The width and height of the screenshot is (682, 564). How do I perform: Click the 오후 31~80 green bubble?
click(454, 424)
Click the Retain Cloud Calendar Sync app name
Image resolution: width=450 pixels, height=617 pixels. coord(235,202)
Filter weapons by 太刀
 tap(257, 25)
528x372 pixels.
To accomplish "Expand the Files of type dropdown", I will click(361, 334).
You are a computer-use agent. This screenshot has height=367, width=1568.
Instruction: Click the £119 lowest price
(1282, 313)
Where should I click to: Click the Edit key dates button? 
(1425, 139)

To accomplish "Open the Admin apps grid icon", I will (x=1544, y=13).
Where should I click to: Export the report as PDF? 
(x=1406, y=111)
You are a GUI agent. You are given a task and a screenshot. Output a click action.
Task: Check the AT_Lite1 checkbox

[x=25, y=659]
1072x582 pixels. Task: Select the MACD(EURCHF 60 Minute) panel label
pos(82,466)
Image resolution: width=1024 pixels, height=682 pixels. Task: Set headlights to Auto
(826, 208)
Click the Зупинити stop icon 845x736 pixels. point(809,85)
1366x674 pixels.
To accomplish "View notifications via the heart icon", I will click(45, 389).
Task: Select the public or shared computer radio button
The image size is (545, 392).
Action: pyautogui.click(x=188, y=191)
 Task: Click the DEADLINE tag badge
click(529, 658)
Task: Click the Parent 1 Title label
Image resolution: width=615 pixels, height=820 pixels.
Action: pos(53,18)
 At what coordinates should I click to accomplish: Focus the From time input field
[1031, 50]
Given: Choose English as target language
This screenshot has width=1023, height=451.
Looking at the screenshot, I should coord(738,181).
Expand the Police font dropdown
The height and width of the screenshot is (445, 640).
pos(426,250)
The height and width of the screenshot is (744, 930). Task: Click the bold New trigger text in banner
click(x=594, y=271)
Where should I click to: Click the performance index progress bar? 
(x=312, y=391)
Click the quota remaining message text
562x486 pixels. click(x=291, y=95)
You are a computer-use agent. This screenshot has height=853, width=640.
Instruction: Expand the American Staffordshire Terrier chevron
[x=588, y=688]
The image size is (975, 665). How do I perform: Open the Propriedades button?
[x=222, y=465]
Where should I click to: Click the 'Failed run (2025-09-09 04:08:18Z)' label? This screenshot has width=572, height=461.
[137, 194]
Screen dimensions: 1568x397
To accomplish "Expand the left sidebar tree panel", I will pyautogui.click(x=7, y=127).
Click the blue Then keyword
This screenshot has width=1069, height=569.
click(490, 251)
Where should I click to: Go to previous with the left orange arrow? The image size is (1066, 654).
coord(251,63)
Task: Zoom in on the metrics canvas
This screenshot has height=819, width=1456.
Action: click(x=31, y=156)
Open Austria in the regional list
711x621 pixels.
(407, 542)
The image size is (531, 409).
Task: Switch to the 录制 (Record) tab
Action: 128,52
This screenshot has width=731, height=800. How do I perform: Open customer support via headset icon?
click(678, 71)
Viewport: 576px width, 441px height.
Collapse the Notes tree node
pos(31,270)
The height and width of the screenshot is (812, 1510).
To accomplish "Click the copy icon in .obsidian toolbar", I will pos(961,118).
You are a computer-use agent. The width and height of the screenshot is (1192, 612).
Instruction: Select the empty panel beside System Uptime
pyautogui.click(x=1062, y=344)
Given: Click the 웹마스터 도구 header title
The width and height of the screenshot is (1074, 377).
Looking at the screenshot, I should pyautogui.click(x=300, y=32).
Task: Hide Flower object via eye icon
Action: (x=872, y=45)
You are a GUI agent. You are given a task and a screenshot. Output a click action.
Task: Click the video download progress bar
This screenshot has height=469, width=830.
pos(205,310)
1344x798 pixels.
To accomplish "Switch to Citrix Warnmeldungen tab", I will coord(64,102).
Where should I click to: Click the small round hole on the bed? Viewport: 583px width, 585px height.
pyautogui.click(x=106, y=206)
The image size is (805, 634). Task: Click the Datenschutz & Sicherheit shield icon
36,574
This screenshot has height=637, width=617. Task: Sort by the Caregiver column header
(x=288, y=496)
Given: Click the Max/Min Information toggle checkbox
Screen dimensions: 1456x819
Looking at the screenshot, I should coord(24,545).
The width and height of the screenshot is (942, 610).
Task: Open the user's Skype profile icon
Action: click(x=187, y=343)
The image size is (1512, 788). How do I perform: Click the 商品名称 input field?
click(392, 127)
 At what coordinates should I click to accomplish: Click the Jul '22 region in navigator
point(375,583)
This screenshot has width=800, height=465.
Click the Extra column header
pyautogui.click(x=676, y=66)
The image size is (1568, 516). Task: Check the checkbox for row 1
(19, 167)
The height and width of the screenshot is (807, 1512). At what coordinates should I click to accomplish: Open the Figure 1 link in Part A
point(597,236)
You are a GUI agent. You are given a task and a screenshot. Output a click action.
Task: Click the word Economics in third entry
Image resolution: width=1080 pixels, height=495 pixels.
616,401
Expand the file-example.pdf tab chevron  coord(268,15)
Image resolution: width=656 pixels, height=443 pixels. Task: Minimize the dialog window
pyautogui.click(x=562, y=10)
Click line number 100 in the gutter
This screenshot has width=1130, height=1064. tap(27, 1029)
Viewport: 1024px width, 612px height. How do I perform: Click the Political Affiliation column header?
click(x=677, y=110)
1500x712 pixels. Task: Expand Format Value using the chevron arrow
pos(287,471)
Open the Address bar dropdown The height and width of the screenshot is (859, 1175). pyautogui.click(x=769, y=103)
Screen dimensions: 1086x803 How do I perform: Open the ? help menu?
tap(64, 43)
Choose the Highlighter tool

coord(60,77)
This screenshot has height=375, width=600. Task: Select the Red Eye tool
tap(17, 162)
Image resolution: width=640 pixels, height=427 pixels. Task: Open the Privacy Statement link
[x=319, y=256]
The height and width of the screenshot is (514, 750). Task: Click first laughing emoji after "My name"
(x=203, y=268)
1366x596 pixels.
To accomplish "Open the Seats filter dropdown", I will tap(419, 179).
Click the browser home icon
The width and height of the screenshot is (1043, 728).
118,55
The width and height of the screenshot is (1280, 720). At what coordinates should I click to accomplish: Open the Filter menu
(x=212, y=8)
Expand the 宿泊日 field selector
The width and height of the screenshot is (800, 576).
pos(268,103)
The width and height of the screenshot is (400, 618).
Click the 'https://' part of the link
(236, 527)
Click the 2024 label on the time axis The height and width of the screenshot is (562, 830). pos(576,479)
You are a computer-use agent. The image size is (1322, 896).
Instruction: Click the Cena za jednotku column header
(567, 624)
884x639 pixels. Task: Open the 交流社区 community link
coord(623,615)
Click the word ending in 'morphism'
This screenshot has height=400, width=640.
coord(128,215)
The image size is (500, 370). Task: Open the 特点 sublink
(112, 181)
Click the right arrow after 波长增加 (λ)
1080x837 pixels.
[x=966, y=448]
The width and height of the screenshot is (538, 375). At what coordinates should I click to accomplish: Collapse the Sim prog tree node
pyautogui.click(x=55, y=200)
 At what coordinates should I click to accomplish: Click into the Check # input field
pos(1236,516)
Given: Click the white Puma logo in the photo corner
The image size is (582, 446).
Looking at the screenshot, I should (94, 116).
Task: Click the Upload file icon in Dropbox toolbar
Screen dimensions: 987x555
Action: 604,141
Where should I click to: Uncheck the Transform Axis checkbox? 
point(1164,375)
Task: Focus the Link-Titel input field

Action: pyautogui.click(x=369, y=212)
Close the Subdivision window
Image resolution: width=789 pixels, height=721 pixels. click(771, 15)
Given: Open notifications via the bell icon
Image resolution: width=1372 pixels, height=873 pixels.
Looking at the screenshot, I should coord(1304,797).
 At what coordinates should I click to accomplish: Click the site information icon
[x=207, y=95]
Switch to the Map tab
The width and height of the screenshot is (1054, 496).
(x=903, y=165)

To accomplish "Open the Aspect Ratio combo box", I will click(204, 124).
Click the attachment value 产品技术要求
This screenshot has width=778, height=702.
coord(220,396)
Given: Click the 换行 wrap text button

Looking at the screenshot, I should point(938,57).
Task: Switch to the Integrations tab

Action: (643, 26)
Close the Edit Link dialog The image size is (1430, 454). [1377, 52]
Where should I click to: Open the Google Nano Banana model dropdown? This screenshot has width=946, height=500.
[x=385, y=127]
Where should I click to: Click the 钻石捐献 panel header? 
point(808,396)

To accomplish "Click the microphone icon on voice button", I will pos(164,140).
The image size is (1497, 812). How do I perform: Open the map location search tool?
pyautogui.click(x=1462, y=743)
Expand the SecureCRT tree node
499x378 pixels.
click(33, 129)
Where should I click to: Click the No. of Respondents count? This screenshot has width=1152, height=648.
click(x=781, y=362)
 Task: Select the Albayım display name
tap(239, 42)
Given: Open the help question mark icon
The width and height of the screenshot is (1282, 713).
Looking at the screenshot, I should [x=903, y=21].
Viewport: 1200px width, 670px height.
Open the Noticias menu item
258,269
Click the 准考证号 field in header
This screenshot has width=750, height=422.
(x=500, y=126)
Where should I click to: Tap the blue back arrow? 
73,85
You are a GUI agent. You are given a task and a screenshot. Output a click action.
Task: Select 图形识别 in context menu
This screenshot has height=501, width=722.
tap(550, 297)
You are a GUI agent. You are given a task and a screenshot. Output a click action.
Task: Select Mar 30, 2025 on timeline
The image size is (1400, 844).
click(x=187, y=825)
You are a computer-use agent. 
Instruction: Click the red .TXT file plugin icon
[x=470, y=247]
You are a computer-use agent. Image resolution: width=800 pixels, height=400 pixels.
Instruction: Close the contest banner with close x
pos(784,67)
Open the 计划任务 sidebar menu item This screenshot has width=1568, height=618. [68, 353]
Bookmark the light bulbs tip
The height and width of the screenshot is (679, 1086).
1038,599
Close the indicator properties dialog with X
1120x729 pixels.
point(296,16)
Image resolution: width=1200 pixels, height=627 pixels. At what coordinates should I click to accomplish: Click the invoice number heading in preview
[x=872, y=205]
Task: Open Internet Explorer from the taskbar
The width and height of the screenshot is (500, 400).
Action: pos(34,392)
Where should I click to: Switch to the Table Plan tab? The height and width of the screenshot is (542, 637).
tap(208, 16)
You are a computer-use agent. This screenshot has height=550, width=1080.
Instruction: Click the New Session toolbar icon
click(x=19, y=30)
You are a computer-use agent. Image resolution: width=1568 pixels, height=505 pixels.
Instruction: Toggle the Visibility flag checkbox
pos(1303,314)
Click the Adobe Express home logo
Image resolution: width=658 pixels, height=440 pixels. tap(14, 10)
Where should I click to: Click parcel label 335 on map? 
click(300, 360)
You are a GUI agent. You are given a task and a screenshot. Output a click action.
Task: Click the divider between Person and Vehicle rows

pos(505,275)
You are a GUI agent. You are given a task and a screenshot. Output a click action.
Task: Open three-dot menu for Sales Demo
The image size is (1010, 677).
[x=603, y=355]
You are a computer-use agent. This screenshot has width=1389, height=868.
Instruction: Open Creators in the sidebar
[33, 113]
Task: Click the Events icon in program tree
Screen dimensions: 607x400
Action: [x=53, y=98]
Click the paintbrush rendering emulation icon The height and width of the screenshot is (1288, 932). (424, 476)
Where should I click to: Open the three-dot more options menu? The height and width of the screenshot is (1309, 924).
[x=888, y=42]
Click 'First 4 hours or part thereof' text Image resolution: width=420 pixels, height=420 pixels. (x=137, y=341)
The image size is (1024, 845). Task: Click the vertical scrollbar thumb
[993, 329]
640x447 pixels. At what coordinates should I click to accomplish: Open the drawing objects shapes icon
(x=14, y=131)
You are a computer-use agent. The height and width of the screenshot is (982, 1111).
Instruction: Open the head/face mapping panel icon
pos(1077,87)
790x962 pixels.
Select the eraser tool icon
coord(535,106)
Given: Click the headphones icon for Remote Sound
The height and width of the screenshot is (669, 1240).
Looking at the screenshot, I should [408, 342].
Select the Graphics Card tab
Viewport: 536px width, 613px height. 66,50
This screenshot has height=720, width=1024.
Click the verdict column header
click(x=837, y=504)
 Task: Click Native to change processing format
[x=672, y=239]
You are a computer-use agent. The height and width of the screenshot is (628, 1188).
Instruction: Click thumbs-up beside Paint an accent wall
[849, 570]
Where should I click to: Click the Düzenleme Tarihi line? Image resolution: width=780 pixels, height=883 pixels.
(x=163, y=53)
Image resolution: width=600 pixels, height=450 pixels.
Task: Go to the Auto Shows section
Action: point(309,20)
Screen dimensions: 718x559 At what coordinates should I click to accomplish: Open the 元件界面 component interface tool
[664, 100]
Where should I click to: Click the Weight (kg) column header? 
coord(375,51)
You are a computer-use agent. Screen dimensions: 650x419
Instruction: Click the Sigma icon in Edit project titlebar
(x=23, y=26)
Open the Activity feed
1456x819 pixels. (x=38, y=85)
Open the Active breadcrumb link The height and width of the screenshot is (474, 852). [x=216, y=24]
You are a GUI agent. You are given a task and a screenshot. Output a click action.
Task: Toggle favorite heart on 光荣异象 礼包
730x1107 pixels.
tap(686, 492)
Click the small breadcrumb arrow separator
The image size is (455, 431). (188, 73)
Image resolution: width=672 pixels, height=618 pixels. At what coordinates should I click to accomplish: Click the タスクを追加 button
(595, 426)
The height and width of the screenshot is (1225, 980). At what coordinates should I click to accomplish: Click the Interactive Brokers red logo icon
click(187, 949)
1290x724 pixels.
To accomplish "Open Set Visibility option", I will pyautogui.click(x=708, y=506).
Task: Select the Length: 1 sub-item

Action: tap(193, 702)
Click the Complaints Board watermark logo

____

In the records above, find each line with the word "notifications" and copy it.

To accomplish "View notifications via the heart icon", I will click(45, 389).
Given: Open notifications via the bell icon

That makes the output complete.